--- WORK TO COMPLETE ---
Copy out all of the records. Keep every word exact.

Collected data
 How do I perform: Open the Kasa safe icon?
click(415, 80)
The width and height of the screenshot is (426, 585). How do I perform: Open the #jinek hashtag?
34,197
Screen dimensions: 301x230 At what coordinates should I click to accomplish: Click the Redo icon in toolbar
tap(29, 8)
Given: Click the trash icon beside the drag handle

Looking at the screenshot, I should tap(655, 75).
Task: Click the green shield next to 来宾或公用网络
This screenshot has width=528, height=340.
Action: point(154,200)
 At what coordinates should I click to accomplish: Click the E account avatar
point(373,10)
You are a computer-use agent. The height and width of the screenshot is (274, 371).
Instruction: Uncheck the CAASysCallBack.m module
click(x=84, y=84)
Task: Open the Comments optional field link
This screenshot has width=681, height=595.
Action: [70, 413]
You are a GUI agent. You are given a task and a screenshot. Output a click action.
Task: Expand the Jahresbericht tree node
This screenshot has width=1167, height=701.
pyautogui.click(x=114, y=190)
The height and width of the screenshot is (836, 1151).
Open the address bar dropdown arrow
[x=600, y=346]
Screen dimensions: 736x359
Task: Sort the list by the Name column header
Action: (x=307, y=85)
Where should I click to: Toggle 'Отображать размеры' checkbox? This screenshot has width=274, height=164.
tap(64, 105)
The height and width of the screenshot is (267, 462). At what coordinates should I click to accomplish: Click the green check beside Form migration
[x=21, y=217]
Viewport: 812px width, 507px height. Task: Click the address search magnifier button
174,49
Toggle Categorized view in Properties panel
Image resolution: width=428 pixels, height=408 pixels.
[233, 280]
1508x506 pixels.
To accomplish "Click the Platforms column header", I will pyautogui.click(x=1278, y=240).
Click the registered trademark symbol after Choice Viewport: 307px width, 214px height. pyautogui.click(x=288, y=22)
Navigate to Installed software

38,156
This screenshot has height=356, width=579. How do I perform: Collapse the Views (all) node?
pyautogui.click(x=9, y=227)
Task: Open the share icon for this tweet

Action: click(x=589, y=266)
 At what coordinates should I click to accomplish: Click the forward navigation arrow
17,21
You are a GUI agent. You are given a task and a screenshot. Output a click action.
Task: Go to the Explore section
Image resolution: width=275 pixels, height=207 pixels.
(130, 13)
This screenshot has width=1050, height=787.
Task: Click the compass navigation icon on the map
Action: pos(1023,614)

--- EXERCISE RESULT ---
 How do I perform: Open the Kasa safe icon?
click(415, 80)
The width and height of the screenshot is (426, 585). How do I perform: Open the #jinek hashtag?
34,197
Screen dimensions: 301x230 At what coordinates should I click to accomplish: Click the Redo icon in toolbar
tap(29, 8)
Given: Click the trash icon beside the drag handle

Looking at the screenshot, I should tap(655, 75).
Task: Click the green shield next to 来宾或公用网络
This screenshot has width=528, height=340.
Action: point(154,200)
 At what coordinates should I click to accomplish: Click the E account avatar
point(373,10)
You are a computer-use agent. The height and width of the screenshot is (274, 371).
Instruction: Uncheck the CAASysCallBack.m module
click(x=84, y=84)
Task: Open the Comments optional field link
This screenshot has width=681, height=595.
Action: [70, 413]
You are a GUI agent. You are given a task and a screenshot. Output a click action.
Task: Expand the Jahresbericht tree node
This screenshot has width=1167, height=701.
pyautogui.click(x=114, y=190)
The height and width of the screenshot is (836, 1151).
Open the address bar dropdown arrow
[x=600, y=346]
Screen dimensions: 736x359
Task: Sort the list by the Name column header
Action: (x=307, y=85)
Where should I click to: Toggle 'Отображать размеры' checkbox? This screenshot has width=274, height=164.
tap(64, 105)
The height and width of the screenshot is (267, 462). At what coordinates should I click to accomplish: Click the green check beside Form migration
[x=21, y=217]
Viewport: 812px width, 507px height. Task: Click the address search magnifier button
174,49
Toggle Categorized view in Properties panel
Image resolution: width=428 pixels, height=408 pixels.
[233, 280]
1508x506 pixels.
To accomplish "Click the Platforms column header", I will pyautogui.click(x=1278, y=240).
Click the registered trademark symbol after Choice Viewport: 307px width, 214px height. pyautogui.click(x=288, y=22)
Navigate to Installed software

38,156
This screenshot has height=356, width=579. How do I perform: Collapse the Views (all) node?
pyautogui.click(x=9, y=227)
Task: Open the share icon for this tweet

Action: click(x=589, y=266)
 At what coordinates should I click to accomplish: Click the forward navigation arrow
17,21
You are a GUI agent. You are given a task and a screenshot. Output a click action.
Task: Go to the Explore section
Image resolution: width=275 pixels, height=207 pixels.
(130, 13)
This screenshot has width=1050, height=787.
Task: Click the compass navigation icon on the map
Action: pos(1023,614)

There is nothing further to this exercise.